> Task
Check each line of the data for "computer" and select those that have it.

> Data for the task
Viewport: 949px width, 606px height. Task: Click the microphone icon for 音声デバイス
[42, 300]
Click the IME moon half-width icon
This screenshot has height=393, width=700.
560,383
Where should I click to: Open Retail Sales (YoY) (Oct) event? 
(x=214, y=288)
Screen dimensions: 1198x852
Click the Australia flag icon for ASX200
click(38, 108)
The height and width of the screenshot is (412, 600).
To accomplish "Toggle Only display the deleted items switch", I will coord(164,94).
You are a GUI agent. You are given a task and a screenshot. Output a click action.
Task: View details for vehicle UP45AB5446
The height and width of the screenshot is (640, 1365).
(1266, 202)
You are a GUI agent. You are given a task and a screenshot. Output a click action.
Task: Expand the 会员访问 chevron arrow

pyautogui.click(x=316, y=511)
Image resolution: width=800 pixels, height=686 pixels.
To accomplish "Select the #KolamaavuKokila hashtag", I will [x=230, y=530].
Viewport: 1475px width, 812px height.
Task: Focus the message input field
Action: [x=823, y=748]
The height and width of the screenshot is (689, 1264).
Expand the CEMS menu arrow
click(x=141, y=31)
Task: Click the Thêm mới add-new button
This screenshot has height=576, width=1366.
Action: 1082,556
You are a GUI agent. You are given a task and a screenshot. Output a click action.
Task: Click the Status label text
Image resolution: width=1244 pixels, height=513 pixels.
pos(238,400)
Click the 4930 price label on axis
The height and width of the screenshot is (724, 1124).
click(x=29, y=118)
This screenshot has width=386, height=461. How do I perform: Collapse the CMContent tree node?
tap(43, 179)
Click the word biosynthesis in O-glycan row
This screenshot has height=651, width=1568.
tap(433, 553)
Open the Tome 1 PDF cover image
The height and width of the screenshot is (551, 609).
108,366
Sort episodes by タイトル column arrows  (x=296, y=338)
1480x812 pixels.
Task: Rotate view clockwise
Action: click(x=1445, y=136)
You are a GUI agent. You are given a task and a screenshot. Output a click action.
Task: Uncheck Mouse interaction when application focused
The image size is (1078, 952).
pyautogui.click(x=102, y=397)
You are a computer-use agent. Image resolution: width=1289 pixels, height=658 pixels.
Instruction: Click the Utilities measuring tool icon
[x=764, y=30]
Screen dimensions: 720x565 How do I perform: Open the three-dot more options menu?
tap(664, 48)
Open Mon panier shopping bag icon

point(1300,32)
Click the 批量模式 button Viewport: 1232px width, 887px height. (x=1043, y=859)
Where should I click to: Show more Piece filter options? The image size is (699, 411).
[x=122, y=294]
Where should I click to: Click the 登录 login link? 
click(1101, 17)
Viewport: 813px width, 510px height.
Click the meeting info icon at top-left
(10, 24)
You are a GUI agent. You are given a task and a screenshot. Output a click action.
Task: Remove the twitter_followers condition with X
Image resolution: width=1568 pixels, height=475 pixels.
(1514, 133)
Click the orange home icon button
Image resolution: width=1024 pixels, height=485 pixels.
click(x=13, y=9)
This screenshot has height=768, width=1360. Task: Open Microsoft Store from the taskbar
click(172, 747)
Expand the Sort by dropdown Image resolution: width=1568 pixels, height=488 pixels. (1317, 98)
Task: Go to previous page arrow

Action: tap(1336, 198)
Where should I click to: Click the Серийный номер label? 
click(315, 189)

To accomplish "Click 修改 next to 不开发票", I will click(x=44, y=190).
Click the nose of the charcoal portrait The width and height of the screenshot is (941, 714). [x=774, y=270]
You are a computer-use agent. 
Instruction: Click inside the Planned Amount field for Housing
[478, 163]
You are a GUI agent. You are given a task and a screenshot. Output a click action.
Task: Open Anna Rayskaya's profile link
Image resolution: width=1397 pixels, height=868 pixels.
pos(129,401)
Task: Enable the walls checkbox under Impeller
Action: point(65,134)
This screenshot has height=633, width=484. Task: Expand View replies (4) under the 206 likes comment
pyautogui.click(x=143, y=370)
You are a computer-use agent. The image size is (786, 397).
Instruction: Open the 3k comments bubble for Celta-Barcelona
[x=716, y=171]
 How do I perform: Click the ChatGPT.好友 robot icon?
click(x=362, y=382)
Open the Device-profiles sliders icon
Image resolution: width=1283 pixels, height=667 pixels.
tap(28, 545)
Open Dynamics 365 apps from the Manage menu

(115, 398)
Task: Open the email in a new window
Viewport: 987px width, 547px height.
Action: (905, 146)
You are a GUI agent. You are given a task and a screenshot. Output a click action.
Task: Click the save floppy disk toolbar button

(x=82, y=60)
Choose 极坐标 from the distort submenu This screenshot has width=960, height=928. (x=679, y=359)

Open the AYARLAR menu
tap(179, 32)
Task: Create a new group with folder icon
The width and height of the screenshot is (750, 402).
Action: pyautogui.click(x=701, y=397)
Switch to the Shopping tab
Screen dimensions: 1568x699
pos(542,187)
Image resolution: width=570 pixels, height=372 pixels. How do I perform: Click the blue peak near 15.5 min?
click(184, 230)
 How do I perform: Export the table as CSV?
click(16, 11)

> Result of this exercise
You are a computer-use agent. Image resolution: width=1289 pixels, height=658 pixels.
You are a computer-use agent. 
You are a computer-use agent. The image size is (786, 397).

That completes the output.